§ **Directions for this task**
Go over the records and copy every line with the string "Terms".

(Dataset entries)
=== Begin Enclosure ===
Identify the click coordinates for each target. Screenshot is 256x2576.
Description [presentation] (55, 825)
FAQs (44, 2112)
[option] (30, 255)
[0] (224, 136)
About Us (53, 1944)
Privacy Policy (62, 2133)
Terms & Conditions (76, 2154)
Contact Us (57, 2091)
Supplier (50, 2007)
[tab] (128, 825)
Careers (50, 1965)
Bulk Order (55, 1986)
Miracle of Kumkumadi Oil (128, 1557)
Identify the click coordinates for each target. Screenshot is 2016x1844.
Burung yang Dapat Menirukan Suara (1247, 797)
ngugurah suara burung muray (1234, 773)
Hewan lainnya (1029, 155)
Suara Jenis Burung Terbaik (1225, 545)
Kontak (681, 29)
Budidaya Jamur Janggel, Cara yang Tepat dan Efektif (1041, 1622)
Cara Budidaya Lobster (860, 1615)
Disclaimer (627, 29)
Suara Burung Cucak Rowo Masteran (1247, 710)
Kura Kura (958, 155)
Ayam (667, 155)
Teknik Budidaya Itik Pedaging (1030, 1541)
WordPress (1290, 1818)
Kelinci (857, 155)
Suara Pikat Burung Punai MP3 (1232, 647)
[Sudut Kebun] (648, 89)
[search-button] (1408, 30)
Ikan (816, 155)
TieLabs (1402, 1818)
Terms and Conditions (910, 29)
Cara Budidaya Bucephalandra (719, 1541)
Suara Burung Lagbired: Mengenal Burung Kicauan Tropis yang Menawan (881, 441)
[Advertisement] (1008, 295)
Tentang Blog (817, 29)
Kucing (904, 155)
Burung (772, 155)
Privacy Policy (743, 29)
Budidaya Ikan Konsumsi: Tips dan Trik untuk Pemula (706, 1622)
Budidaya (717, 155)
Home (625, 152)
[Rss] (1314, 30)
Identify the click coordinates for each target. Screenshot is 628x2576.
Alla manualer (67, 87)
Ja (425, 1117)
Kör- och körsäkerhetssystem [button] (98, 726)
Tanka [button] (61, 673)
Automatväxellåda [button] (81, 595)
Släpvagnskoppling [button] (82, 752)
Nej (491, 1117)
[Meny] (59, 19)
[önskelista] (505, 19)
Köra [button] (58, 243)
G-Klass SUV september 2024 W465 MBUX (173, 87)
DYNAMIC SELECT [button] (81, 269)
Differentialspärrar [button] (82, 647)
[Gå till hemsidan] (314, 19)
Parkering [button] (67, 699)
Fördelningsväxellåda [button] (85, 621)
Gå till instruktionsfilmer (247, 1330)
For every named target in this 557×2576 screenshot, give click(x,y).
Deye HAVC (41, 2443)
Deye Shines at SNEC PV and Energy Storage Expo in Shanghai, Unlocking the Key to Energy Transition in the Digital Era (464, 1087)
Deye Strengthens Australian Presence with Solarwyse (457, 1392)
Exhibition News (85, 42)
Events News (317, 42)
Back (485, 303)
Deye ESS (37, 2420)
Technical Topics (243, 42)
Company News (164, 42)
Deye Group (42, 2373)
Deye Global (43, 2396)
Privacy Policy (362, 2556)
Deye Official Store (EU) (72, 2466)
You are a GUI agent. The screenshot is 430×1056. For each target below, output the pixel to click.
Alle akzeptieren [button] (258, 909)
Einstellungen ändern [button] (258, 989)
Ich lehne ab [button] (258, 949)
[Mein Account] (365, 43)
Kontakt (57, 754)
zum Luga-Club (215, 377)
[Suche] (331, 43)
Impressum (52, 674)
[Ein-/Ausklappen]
=== End Enclosure ===
§ **Your solution**
Terms & Conditions (76, 2154)
Terms and Conditions (910, 29)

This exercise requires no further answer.